From what I could see, my life was over. My life had taken a sharp left turn and I was sacrificing everything and that was pretty much it. I didn’t even know if this baby would be healthy and she was, there were no birth defects. Again, another miracle because they told me she was going to have pretty severe birth defects because of this medicine and she didn’t have any! So high risk pregnancy, single mom, unplanned pregnancy, giving up on your dreams, all sounds really terrible – until God steps in and changes the story to make it a good story, make it a good ending.


I’m not gonna say ever since then everything’s been fantastic and rainbows and sparkles. It hasn’t. But I feel like with our political climate of Roe vs Wade being overturned, and all we hear is a lot about “My body. My choice. How can you force women to have this?” I wanted to speak to women in situations that seem dire, that there’s other options available, there’s not just one way, and give them hope! Like, if I could ever just speak to a girl that was in a similar situation and give her hope, that there’s something bigger for her like those women spoke into my life…“Hey, I know that your situation is hard right now and I empathize with that. I have been there. But God works in amazing ways and fills those gaps in amazing ways. It is really hard to trust something that we can’t see. But I’ve lived through it.”


Getting ready to come onto the show, I had people say, “Well, you’re the exception.” Like, “You just happened to get lucky in your situation.” Maybe! But I really feel like God inserted Himself from that decision that I made on my bed by myself, forward. Like, I feel like God just, His fingerprints are on my life and I don’t feel like that’s luck. I feel like that was God in my life affirming me of the decision that I had made. 

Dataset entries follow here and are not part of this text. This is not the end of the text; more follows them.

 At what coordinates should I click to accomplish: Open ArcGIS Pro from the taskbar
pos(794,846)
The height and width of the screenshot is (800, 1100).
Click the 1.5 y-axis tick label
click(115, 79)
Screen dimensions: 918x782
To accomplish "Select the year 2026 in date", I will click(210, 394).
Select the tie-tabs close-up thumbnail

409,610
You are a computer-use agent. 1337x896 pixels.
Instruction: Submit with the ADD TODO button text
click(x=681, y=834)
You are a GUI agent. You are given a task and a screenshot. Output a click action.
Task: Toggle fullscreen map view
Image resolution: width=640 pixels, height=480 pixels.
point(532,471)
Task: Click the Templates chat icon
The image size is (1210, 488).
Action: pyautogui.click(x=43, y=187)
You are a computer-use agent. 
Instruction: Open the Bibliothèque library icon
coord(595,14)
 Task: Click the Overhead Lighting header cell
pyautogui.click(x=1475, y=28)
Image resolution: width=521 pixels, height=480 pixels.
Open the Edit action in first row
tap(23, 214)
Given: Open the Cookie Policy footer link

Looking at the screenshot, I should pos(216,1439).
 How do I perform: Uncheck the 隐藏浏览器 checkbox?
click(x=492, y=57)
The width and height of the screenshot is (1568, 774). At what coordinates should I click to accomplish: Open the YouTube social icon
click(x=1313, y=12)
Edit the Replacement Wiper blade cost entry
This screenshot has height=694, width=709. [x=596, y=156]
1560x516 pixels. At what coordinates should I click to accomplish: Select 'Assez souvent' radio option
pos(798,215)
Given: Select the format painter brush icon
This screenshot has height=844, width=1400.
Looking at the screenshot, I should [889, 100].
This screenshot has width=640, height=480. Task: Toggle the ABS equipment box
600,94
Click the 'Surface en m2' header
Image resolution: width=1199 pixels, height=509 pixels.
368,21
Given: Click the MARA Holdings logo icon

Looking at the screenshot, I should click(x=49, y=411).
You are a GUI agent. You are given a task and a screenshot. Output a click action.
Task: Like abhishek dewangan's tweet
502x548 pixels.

So I just want those women, those girls, to know they have options. And their story might not be the same as my story. But it’s probably something they can relate to, and see themselves and identify with parts of my story. If we don’t share our stories, then how are they supposed to know any different? Because all they hear is the bad. All they hear is the negative, all they hear is how horrible their lives… I mean, people will say to women in my situation, “Your life is over. Your life is ruined if you do this.” And I want to be speaking life into these women and speaking hope into this – what is perceived as a dark situation. So that’s where we are. That’s my story and I want to make sure that people understand I’m not trying to put rose colored glasses on and say well, because my story turned out good, so is yours and everything will turn out fine. I don’t, I don’t want to say that. But I do want to say that God’s bigger than our circumstances.

People will say to women in my situation, “Your life is over. Your life is ruined if you do this.” And I want to be speaking life into these women – God's bigger than our circumstances.